→ Work order
From the text on substance-related disorders, repeat word for word the passage that runs from "1. The defining" up to and including "on the street)".

→ Source passage
27 Mar Bonus YSS: What are the substance-related disorders?
Substance-Related Disorders are various forms of the misuse and/or abuse of alcohol, drugs, medications and/or other harmful substances.
- Substance Dependence
- Substance Abuse
- Substance Intoxication
- Substance Withdrawal
BRIEF definitions are below.
1. The defining characteristic of substance dependence is that a person continues to use a substance despite SIGNIFICANT behavioral and physical problems caused by the substance and the need for that substance. The top symptoms of dependence are:
– Tolerance (a need for more amounts of the substance in order to experience the same effects)
–Withdrawal (symptoms that occur when substance use has stopped. More on this in number 4 below.)
– Compulsive drug-taking behavior (a constant need to take the substance, they will seek it out at all costs, which is often how many substance dependent people end up on the street)
2. Substance abuse differs from dependence in that a person who has a substance abuse disorder will not experience withdrawal, tolerance or compulsive drug-taking behavior. However, they will have many harmful consequences of substance use present in their lives such as multiple legal problems (like drunk driving convictions), interpersonal problems (like marital fights), job-related problems (like not showing up for work or poor work quality) etc. Substance abuse is much harder for some people to diagnose. For example, many people with Alcohol Abuse Disorder will claim they are not alcoholics since they do not experience withdrawal or compulsive drug-taking behavior. However, they do have SIGNIFICANT problems in their lives related to alcohol use – whether or not they can admit to it.
3. Substance intoxication includes behavioral, emotional and physical changes due to the taking of a substance such as alcohol, cocaine, pot, prescription drugs and other illegal and legal substances. Symptoms include: mood changes, cognitive impairment, poor judgment, decreased overall functioning, and physical impairments. The changes can vary greatly from individual to individual – but perhaps you may have seen someone intoxicated from alcohol who slurs his speech, repeats things, stumbles around or seems out of control. That is substance intoxication – which will eventually go away if the person stops taking the substance – because the body will eventually clear the toxin/poison.
4. Substance withdrawal is a set of physical, cognitive and emotional symptoms that happen when a person does stop taking (or greatly reduces use of) a substance. It is usually (but not always) associated with substance dependence (#1 above) and often causes the person to crave more of the substance. A hang-over is an example of substance withdrawal – although a very mild and low level one. Substance withdrawal can be quite severe with headaches, nausea, vomiting, shaking, chills and an overall inability to function over a prolonged period of time.
The lives of people who have a substance-related disorder can be chaotic, harmful and devastating to both themselves and those around them. To prevent yourself from developing any of the substance-related disorders, please keep developing your sense of self and check out the drugs and alcohol section for all the information you need to know.
Does anyone you know suffer from a substance dependence or abuse disorder?

→ Provided material
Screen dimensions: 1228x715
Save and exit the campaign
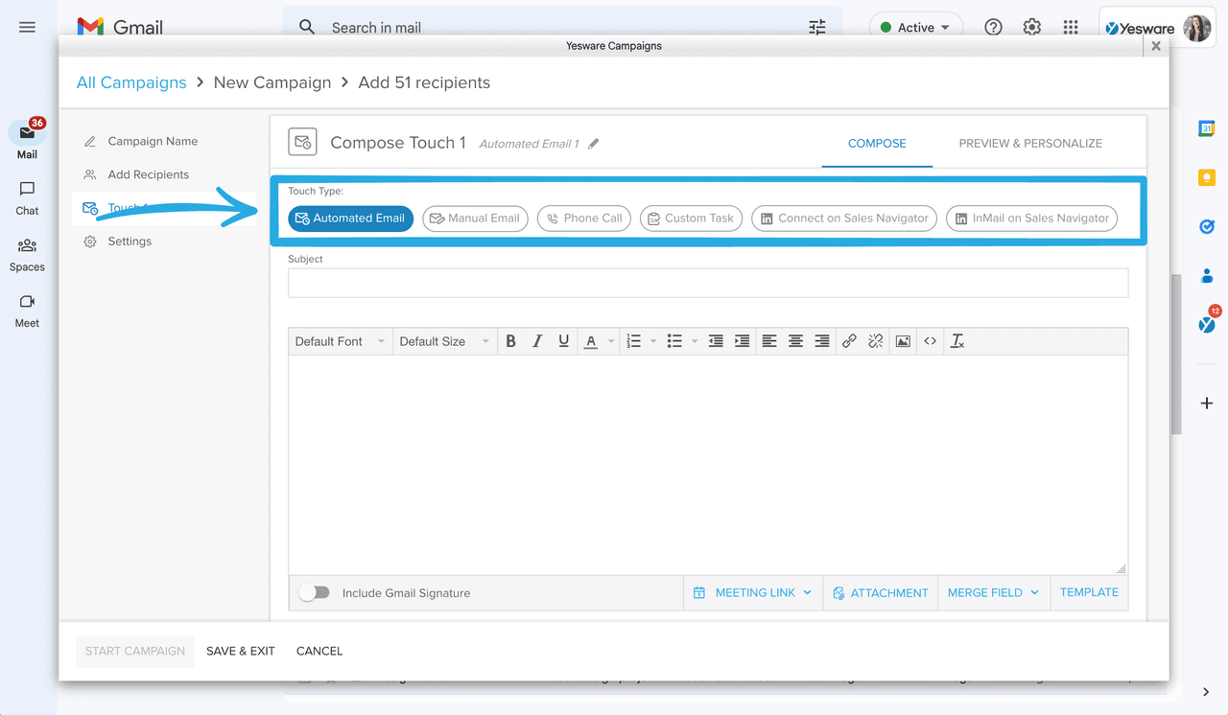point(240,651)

...

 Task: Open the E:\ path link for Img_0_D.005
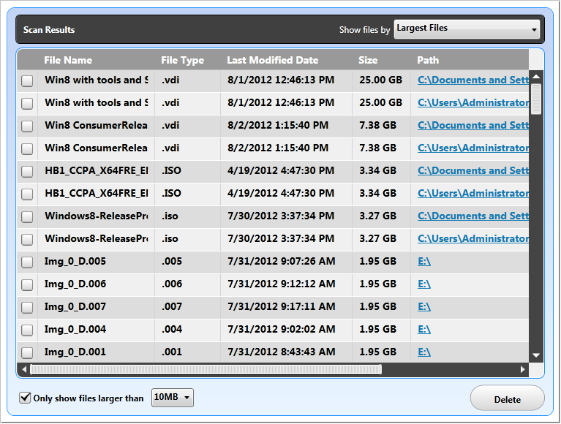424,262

→ Response to this task
1. The defining characteristic of substance dependence is that a person continues to use a substance despite SIGNIFICANT behavioral and physical problems caused by the substance and the need for that substance. The top symptoms of dependence are:
– Tolerance (a need for more amounts of the substance in order to experience the same effects)
–Withdrawal (symptoms that occur when substance use has stopped. More on this in number 4 below.)
– Compulsive drug-taking behavior (a constant need to take the substance, they will seek it out at all costs, which is often how many substance dependent people end up on the street)